Getting Data In

How to retain UF based data when link between on-prem heavy forwarder to Splunk Cloud goes down ?

Builder
Whats the alternative when link between on-prem HF to Splunk cloud goes down? how we can we prevent loss of data during the interim?

For syslog, we already use syslog server so no issue on that part. However, what can we do for data from non-syslog based sources such as UFs?

There is option for Persistent queues but its not available for these input types:
  • Monitor
  • Batch
  • File system change monitor
  • splunktcp (input from Splunk forwarders)
0 Karma

SplunkTrust
SplunkTrust

How long are we talking on the outages? Is this a flaky network connection from your HFs to Splunk Cloud? Is this a few minutes or are we talking hours? How many events would need to be queued to keep this from failing (HFs deal in event count)

If it's not too long, I think you are on the right path with your queues, but it needs to be at the other end of the parsing. Outputs.conf maxQueueSize on the HF can reach a large number of events. This is, of course, resource intensive, but why else do you have HFs being the funnel if they aren't there to be used.

Now, theoretically if your HF queues all fill, then it's parsing queues fill, and it backs onto your forwarders as the HF refuses to accept the data.

All this said, what is happening with your connection to Splunk Cloud that this is a big concern? I'd be checking into fixing that (if possible).

0 Karma

Builder

This is just part of the risk planning for cloud migration. 

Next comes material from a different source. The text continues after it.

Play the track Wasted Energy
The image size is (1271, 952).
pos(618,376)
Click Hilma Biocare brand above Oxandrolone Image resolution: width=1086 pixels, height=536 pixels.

There are HFs as an intermediate forwarder to collect data from on-prem forwarders and send it to Splunk Cloud.

So essentially, after the queues are filled HF will stop accepting data, does that mean UF also wont send any data. Assuming once the link is up between HF to Cloud, then UF will start sending data from the last read location and HF will start accepting data. I believe, this wont result in any data loss ?

Update: to answer your first query, we are looking to support atleast 8 - 24 hour downtime period. In that case, what sort of solution we should look at ?

0 Karma